Apart from risk management, claims assessment is another important area where analytics plays a critical role. It is a given that faster and better insights empower insurers to ascertain and interpret what is going on in the claims process. However, data needs to be combined with analytics expertise to not only improve the speed of identifying hidden correlations but also respond to potential challenges timely. Analytics, in particular, helps prioritize claims, settle straightforward claims, tag the complex claims for further inquiry, and reduce the cycle time. Let’s take a case in point. A particular insurer’s data revealed that the claim cycle is abnormally high only in a specific geography. When data was dissected further, it was discovered that claim time for a particular claim in that geography was almost twice, and this was the case in bodily injury claims. This led to the understanding that by addressing the root cause of the cycle time, the insurer could decrease the average cycle time. The use of analytics led the insurer to specific questions such as the number of adjusters available to address bodily injury claims, idle time among adjusters, and so on which when solved expedited the claim cycle time.

Fraud Management

While we already know by now how analytics contributes to risk assessment and claims management, it also helps detect frauds. Handling frauds manually have always proved costly for insurers, more so when high-value frauds go undetected. Three innovative analytics methods in which frauds are detected include:

  • Social Network Analysis (SNA)

In the case of SNA, both structured and unstructured data are fed into the ETL tool (Extract, Transform and Load tool). The analytics team then uses information across sources and calculates the likelihood of fraud based on several factors. Technologies that are integrated into the predictive modelling process for fraud management include text mining, content categorization, sentiment analysis along with social network analysis. 

  • Predictive analytics

The second method is predictive analytics, where text analytics and sentiment analysis are used to look at Big Data for fraud detection. Often the claim reports span across multiple pages leaving very little room for insurers to detect scams. Here analytics comes to use which not only helps sift through unstructured data but also detect possible frauds. Once the fraudulent claims are spotted, it accelerates the payment process of the legitimate claims leading to a higher number of satisfied customers. 

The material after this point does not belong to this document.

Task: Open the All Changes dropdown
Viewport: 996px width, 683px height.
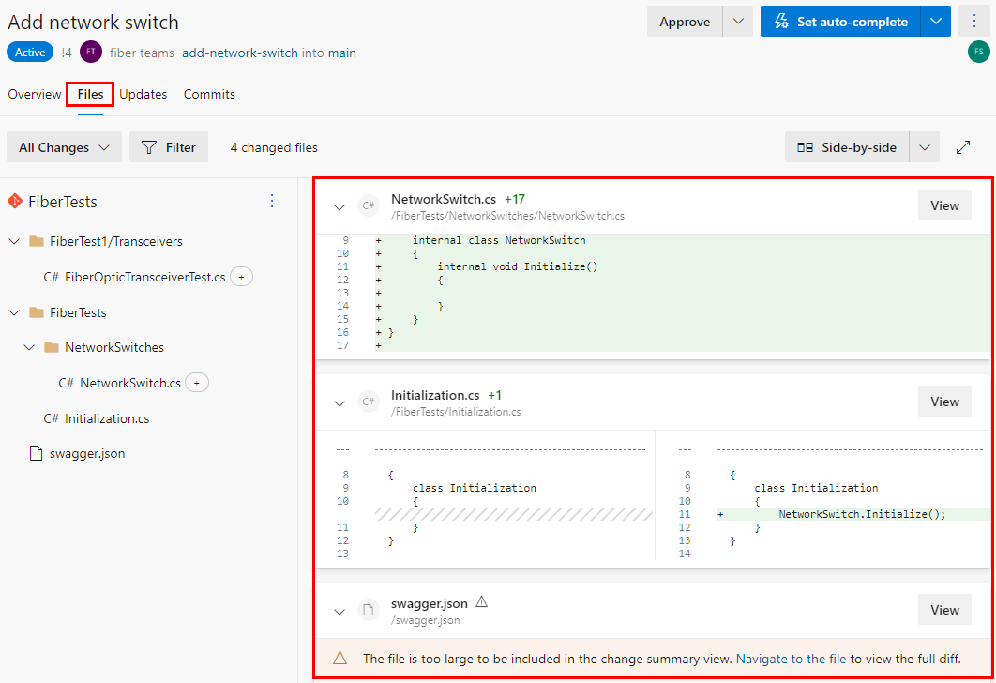Action: tap(63, 146)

  • Social Customer Relationship Management (SCRM)

Social CRM or social customer relationship management is the third process in which the insurers link social media to the CRM. Insurers Invest in sophisticated analytics tools to verify the validity of claims and detect fraudulent crimes. This enables greater transparency with genuine customers and increases the faith they show in the insurance organization. Introducing social customer relationship management leads to a shift to a customer-centric ecosystem which is again beneficial to the business in the long run.

Final thoughts

As we reach the cusp of a massive data science revolution, the near future will witness insurance companies only increasingly using data science analytics. And why not when it helps optimize marketing strategies, enhance income, improve business and reduce costs. It will not be surprising if the use of data science in insurance makes huge leaps in the near future, and insurance businesses leverage it to the fullest. We may rather believe in this optimistic trend and wait and see what awaits us at the end of the road.